• [Text segment]
Eric Berry recorded the first touchdown of his career after intercepting Collins and returning it 54 yards for the score. Berry's self-described "offensive instincts" kicked in and allowed him to dance around the opposition and leap into the end zone. Brandon Carr used his own athleticism to intercept Collins, and interestingly enough, it was the first interception on the season for Carr, and only his fourth since entering the league in 2008.

Carr entered the game tied for second in passes defended or made incomplete by a defensive back (20), and only two behind the league leader, Brent Grimes of the Atlanta Falcons. I found it surprising that it was the first interception on the year for Carr being that he sticks for the more conservative way of stopping opponents (swatting the ball away) rather than grabbing it for himself. Carr has struggled in a few games this season in holding onto sure-fire interceptions, but finally tallied one today.

In front of an announced crowd of 65,606 spectators, the Chiefs moved to 7-0 at home on the season. I'd say that number is quite modest considering that the team was facing a blackout just days ago, and the "Sea of Red" is looking more like a dried-up pond.

In those seven games at Arrowhead the defense has allowed an average of only 12 points to their opponents. Compare that to the 26-point average they allow on the road, and you find an obvious reason why the team is only 3-5 away from Arrowhead Stadium. Kansas City is the only team in 2010 to hold opponents on their home turf to 20 points or less.

• [Task set]
[1] In the Chiefs game recap, how many yards did Eric Berry return his interception for the touchdown?
[2] Using the Chiefs game recap, say whether each statement agrees with it: (a) Brandon Carr's interception was his first of the season. (b) The announced crowd was more than 70,000. (c) The Chiefs have a 3-5 record away from Arrowhead Stadium.
[3] Write the next part of the Chiefs game recap, starting after its last sentence.

• [Dataset extract]
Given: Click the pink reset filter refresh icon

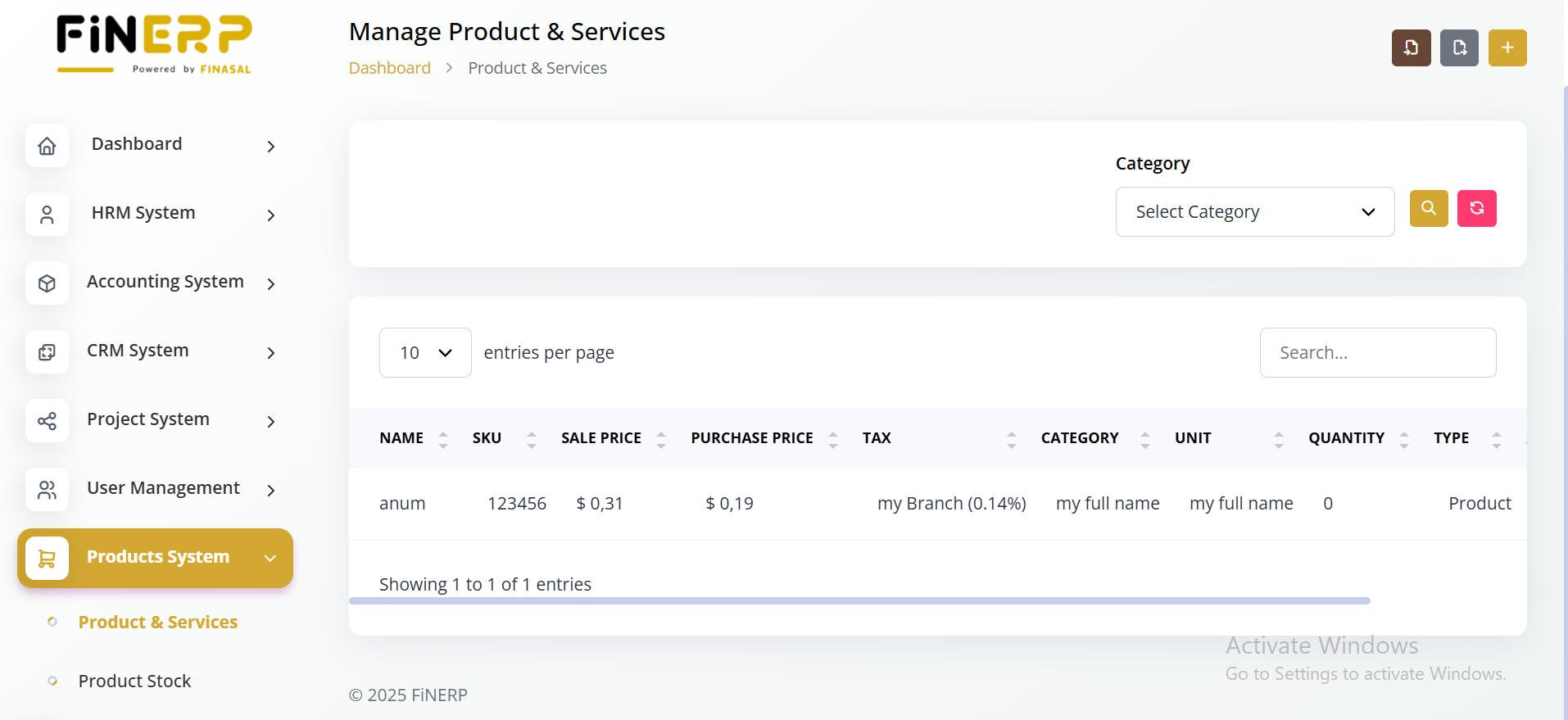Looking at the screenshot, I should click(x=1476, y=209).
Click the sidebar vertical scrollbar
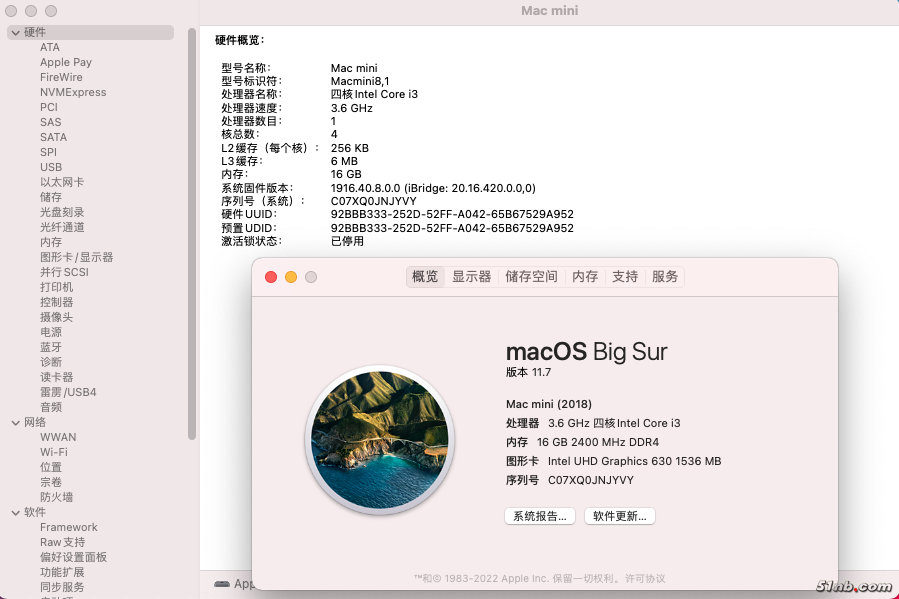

• [Results by task]
[1] 54 yards

[2]
(a) Yes: "it was the first interception on the season for Carr"
(b) No: "an announced crowd of 65,606 spectators"
(c) Yes: "the team is only 3-5 away from Arrowhead Stadium"

[3]
Now that the fork was stabbed in the San Diego Chargers, it's a great prospect for this Chiefs team to host a game in the Wild Card round of the playoffs. Hopefully their undefeated streak at Arrowhead will carry past the first week of January, but with a defense like this, Chiefs fans should feel quite optimistic.

One thing is for certain though: the Chiefs need more fan support. I fully understand the holiday travel season and unreasonable ticket and parking prices, but Chiefs Nation needs to savor its first home playoff game since 2003. Kansas City has been praying for a winning team since the end of the Trent Green era in January 2007. They've been waiting even longer for the team to proudly host a game at Arrowhead.

In January 2011, the Chiefs are hoping to turn things around and win their first playoff game in 17 years. While the team stands tall on the gridiron, they want their fans standing taller in attendance, pounding on their seats and screaming at the top of their lungs.

In 2010, we saw the magic return to Arrowhead. In two weeks, once the games that really matter roll around, that magic needs to keep on going.

Happy New Year from Warpaint Illustrated!